Start of Records supplied
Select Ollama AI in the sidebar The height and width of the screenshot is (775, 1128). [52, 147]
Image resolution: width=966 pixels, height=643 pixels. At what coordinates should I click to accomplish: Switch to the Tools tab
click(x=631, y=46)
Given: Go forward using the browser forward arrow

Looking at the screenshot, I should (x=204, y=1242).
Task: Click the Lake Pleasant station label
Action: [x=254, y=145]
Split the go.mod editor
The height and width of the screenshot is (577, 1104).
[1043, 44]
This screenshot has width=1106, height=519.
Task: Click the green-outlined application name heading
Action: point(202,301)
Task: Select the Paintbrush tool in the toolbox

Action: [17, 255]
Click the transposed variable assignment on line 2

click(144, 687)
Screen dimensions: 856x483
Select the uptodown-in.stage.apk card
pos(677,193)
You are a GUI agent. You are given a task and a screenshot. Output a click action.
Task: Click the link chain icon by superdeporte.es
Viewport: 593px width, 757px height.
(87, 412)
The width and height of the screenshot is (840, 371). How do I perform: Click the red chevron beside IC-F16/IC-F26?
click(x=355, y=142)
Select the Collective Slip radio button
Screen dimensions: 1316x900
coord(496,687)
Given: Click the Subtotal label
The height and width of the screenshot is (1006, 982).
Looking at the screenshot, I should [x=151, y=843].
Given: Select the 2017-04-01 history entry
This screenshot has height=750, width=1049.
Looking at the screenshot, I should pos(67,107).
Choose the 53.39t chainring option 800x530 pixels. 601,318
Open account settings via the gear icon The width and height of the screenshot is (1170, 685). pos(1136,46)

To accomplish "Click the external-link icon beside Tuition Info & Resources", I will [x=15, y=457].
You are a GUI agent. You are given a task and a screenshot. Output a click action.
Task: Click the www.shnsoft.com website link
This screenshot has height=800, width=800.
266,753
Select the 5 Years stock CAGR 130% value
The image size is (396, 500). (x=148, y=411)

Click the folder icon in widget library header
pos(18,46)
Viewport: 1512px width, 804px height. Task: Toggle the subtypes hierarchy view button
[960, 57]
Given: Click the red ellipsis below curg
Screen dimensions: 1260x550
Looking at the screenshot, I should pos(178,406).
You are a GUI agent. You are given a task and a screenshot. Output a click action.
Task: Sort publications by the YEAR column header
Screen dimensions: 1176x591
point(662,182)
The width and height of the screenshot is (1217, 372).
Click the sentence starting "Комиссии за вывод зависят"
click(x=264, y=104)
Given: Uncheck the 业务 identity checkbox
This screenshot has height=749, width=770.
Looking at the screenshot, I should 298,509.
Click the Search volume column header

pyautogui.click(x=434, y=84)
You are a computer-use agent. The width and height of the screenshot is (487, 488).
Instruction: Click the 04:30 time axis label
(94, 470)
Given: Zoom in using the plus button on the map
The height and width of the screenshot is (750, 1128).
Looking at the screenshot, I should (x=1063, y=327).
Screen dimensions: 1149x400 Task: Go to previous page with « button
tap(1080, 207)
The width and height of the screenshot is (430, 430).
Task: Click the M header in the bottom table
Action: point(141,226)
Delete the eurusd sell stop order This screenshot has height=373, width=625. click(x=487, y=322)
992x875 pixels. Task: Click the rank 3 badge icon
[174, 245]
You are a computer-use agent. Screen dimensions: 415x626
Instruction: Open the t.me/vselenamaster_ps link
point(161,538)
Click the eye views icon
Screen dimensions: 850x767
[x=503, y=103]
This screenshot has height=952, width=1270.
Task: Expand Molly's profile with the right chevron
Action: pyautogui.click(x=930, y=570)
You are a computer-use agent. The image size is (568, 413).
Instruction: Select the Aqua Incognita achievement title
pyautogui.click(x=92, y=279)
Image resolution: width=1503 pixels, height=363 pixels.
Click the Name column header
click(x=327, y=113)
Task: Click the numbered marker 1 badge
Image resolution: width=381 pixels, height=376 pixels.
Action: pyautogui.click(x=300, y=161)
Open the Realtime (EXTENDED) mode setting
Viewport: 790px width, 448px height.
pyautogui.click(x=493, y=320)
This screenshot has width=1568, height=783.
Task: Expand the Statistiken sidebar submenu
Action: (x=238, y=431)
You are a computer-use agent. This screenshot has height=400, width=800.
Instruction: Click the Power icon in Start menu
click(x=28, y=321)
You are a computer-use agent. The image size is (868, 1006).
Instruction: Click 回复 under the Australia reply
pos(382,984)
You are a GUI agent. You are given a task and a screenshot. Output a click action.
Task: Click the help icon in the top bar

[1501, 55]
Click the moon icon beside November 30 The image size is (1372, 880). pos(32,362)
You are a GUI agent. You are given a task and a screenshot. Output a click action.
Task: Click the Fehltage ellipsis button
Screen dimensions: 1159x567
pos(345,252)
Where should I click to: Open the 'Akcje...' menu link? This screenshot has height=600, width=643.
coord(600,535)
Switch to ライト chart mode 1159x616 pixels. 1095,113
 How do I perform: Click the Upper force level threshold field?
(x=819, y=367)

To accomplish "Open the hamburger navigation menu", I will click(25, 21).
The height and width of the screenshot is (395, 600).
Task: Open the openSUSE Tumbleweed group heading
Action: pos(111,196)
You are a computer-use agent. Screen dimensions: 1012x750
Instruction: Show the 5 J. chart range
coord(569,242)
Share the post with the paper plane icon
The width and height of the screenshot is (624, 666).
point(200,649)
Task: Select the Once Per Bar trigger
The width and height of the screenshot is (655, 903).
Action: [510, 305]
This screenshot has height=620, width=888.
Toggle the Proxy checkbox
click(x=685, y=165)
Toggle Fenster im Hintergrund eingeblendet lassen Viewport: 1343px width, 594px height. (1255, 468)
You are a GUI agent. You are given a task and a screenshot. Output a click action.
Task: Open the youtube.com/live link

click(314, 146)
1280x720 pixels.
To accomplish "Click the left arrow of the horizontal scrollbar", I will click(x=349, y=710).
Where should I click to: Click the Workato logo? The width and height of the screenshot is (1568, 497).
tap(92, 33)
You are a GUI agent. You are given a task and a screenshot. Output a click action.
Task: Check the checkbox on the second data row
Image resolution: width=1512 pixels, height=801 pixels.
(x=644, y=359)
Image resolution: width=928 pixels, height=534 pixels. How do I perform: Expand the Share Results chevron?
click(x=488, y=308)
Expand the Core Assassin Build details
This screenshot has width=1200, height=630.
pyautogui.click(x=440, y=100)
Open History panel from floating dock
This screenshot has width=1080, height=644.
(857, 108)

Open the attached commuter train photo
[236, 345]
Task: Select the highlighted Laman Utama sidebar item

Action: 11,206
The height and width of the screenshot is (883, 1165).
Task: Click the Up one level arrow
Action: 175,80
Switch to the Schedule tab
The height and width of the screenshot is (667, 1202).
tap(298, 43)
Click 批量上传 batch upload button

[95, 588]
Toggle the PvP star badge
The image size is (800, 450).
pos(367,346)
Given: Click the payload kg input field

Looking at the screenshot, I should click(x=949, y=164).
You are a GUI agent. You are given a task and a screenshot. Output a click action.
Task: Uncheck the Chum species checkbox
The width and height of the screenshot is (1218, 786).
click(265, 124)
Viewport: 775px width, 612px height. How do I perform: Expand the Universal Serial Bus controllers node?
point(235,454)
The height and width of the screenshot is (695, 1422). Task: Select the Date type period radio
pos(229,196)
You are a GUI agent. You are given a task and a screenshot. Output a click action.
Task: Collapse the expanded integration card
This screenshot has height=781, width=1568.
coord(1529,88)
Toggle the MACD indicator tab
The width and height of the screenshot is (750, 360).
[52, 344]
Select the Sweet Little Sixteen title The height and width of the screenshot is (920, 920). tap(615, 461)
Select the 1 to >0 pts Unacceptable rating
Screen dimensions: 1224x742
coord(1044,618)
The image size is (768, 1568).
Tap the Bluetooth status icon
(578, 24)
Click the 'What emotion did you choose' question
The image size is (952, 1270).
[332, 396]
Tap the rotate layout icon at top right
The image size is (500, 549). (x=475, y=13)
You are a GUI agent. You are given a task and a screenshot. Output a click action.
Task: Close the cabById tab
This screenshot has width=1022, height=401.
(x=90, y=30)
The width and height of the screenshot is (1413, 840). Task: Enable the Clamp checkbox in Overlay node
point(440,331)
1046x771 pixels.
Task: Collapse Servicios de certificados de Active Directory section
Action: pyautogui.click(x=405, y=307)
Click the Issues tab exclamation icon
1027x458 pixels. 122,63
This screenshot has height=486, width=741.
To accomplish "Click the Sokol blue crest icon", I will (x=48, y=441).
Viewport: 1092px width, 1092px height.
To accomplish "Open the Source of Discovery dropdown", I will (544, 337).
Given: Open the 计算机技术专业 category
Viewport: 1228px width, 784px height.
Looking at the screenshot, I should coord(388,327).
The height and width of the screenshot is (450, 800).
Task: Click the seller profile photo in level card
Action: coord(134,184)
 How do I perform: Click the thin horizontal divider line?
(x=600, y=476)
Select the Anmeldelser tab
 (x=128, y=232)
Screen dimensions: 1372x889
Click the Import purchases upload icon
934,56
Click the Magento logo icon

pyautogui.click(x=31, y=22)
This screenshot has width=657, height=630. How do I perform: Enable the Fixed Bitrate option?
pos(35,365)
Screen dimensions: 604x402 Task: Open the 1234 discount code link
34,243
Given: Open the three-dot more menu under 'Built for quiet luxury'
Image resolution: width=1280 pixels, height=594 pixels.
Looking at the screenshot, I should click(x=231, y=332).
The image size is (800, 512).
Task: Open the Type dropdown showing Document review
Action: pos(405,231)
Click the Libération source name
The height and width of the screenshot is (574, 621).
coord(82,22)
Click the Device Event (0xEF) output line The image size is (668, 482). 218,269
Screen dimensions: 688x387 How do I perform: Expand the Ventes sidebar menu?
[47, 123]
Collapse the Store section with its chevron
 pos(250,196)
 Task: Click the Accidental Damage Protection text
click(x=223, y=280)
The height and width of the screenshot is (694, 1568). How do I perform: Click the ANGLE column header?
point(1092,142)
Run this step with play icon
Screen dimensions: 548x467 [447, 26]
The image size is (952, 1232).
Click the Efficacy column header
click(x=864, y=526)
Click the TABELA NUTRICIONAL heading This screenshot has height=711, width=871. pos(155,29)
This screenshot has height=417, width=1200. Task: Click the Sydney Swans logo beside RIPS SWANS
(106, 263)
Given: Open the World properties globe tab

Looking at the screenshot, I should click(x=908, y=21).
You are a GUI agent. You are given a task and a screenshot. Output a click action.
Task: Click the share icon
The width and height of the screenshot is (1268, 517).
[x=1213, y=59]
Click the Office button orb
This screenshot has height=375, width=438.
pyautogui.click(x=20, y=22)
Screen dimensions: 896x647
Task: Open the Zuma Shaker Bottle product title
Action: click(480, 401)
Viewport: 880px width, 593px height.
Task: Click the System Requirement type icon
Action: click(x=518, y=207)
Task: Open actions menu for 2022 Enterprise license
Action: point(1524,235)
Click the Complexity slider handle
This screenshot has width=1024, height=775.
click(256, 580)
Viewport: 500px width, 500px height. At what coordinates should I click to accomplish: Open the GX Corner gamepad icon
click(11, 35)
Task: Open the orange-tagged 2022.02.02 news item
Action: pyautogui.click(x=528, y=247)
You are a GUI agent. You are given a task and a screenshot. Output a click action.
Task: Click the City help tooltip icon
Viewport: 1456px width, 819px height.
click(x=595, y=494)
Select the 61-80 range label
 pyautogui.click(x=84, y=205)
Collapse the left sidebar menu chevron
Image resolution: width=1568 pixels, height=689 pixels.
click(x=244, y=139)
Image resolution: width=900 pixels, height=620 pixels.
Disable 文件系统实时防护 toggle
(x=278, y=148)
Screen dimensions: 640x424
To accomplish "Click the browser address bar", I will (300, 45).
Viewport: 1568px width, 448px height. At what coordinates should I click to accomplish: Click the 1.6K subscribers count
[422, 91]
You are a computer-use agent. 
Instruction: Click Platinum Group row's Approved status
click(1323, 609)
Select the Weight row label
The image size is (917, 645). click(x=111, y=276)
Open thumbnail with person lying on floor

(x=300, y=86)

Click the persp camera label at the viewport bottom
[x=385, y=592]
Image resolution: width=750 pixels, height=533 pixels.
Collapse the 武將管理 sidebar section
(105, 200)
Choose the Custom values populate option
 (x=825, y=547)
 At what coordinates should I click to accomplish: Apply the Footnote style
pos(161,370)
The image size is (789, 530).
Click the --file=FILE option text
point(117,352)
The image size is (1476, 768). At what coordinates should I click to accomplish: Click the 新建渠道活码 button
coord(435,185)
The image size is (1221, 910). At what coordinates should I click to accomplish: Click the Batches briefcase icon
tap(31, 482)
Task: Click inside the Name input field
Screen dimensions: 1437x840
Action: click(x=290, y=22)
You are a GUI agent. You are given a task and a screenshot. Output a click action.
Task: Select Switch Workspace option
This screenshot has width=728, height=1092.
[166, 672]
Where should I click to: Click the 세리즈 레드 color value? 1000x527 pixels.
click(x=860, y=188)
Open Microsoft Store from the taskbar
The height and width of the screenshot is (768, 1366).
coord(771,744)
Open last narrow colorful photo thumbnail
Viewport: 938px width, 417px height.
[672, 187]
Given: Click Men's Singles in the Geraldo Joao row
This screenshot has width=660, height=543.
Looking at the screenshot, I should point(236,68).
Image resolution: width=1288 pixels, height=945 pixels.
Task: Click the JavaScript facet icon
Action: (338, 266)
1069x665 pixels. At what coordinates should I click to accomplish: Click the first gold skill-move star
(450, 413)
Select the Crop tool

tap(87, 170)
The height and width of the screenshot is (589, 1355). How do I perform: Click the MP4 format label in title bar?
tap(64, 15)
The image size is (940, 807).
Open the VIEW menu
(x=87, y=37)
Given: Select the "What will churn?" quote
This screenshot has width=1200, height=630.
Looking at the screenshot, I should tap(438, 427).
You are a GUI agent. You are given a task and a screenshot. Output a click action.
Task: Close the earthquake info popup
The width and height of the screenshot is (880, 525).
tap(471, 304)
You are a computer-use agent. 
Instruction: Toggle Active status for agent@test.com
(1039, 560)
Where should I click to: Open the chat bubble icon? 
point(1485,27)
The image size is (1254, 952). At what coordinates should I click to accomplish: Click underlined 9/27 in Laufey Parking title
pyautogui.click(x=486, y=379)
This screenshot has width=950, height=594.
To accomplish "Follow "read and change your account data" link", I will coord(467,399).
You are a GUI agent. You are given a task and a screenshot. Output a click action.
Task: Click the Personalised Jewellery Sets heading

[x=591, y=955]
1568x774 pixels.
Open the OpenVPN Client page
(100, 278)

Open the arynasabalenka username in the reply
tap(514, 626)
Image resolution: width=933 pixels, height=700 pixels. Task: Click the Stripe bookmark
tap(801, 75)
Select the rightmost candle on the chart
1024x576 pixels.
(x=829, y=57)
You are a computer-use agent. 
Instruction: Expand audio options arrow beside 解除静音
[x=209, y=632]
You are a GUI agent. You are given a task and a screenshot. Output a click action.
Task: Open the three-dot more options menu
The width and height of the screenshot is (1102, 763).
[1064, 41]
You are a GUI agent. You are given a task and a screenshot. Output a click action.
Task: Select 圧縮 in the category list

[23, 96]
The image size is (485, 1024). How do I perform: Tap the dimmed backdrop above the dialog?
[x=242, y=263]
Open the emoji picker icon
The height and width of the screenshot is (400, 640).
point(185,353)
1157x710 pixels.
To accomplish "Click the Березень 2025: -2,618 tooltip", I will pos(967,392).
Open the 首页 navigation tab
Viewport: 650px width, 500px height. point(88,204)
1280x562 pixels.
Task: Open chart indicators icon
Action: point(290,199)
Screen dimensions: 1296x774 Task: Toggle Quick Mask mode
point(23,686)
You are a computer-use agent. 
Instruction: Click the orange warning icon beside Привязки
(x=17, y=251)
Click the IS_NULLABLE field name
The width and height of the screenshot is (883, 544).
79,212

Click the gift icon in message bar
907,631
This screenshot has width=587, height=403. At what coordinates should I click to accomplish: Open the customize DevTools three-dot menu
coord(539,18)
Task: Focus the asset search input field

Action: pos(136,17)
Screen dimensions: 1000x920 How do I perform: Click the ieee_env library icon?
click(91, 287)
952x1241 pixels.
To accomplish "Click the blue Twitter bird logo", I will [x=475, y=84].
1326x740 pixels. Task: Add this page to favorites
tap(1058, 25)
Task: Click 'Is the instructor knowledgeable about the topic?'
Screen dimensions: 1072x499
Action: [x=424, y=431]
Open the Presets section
End of Records supplied
Once you find the string "Uncheck" in a line of the records, copy that line.

Given: Uncheck the 业务 identity checkbox
Task: Uncheck the Chum species checkbox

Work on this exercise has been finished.